Collected data:
____

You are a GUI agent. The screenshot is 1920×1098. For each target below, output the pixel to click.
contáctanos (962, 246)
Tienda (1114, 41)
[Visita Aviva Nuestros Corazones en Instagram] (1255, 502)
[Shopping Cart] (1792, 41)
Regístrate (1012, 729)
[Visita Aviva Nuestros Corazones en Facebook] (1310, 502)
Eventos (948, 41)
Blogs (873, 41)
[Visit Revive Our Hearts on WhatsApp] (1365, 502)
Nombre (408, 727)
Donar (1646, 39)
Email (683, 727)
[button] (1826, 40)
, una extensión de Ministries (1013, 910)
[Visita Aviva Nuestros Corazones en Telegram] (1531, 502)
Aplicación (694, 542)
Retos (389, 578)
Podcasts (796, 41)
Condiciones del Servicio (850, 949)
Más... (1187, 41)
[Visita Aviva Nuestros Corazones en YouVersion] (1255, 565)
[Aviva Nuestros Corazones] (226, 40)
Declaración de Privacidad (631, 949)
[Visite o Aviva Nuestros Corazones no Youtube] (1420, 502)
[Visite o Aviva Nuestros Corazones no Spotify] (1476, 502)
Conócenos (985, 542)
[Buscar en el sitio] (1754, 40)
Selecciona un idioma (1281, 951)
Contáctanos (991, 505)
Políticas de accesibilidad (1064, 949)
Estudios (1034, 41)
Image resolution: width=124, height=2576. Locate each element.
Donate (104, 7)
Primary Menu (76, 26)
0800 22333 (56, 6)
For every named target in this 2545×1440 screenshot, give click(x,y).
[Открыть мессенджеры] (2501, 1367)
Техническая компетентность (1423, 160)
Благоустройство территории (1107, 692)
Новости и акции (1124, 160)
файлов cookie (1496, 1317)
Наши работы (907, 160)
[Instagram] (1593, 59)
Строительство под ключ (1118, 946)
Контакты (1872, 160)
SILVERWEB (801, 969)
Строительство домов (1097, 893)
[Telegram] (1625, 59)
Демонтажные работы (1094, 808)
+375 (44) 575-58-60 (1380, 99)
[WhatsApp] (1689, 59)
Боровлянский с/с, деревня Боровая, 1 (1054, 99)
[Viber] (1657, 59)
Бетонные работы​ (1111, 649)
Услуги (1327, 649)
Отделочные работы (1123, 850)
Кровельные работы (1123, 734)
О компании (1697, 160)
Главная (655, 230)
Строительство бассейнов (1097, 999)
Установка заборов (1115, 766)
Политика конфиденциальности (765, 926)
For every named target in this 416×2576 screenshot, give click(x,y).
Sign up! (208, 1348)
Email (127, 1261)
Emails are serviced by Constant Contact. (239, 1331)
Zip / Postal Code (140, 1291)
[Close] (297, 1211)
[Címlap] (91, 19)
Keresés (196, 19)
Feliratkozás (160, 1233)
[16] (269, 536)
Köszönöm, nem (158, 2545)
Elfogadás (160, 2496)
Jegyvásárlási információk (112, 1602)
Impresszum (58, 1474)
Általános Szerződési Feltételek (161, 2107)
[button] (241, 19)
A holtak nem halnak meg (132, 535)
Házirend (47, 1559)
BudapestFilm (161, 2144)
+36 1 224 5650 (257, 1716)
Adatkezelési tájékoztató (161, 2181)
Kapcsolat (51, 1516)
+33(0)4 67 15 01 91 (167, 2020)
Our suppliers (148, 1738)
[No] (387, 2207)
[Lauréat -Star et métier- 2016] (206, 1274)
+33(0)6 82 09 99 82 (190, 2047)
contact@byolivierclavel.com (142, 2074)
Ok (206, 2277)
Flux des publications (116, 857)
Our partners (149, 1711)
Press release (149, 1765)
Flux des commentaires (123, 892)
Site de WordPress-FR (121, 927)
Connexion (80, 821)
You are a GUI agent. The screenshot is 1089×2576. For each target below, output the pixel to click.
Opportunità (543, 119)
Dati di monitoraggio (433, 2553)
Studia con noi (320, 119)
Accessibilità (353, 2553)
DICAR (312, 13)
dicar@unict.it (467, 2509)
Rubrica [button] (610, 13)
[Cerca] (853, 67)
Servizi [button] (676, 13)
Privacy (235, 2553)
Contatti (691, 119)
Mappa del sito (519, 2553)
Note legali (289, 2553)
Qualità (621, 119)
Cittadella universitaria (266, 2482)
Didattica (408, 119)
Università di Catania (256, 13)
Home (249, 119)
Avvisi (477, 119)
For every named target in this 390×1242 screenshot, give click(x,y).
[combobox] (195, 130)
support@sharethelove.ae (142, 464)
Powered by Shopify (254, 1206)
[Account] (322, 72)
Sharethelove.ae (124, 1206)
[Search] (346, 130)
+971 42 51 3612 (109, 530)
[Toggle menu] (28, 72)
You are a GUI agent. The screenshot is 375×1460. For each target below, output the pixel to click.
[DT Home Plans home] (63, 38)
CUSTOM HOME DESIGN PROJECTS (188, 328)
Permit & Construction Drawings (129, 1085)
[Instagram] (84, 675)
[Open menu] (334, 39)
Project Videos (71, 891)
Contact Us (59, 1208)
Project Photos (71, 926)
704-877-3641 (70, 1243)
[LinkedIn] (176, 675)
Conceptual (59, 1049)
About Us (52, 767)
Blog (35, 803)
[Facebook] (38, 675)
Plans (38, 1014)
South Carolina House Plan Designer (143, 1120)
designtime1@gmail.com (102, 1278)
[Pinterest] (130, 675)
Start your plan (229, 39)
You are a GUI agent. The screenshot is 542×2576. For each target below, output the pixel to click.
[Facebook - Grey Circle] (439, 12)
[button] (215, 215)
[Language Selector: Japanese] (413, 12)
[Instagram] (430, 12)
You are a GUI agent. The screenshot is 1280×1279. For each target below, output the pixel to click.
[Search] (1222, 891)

____

**What you need to do**.
Write out exactly the lines above from the line with "0800 22333 (56, 6)" through the line with "Kapcsolat (51, 1516)", both of them included, and leave out all other lines.

**Completed task**.
0800 22333 (56, 6)
For every named target in this 2545×1440 screenshot, give click(x,y).
[Открыть мессенджеры] (2501, 1367)
Техническая компетентность (1423, 160)
Благоустройство территории (1107, 692)
Новости и акции (1124, 160)
файлов cookie (1496, 1317)
Наши работы (907, 160)
[Instagram] (1593, 59)
Строительство под ключ (1118, 946)
Контакты (1872, 160)
SILVERWEB (801, 969)
Строительство домов (1097, 893)
[Telegram] (1625, 59)
Демонтажные работы (1094, 808)
+375 (44) 575-58-60 (1380, 99)
[WhatsApp] (1689, 59)
Боровлянский с/с, деревня Боровая, 1 (1054, 99)
[Viber] (1657, 59)
Бетонные работы​ (1111, 649)
Услуги (1327, 649)
Отделочные работы (1123, 850)
Кровельные работы (1123, 734)
О компании (1697, 160)
Главная (655, 230)
Строительство бассейнов (1097, 999)
Установка заборов (1115, 766)
Политика конфиденциальности (765, 926)
For every named target in this 416×2576 screenshot, give click(x,y).
Sign up! (208, 1348)
Email (127, 1261)
Emails are serviced by Constant Contact. (239, 1331)
Zip / Postal Code (140, 1291)
[Close] (297, 1211)
[Címlap] (91, 19)
Keresés (196, 19)
Feliratkozás (160, 1233)
[16] (269, 536)
Köszönöm, nem (158, 2545)
Elfogadás (160, 2496)
Jegyvásárlási információk (112, 1602)
Impresszum (58, 1474)
Általános Szerződési Feltételek (161, 2107)
[button] (241, 19)
A holtak nem halnak meg (132, 535)
Házirend (47, 1559)
BudapestFilm (161, 2144)
+36 1 224 5650 (257, 1716)
Adatkezelési tájékoztató (161, 2181)
Kapcsolat (51, 1516)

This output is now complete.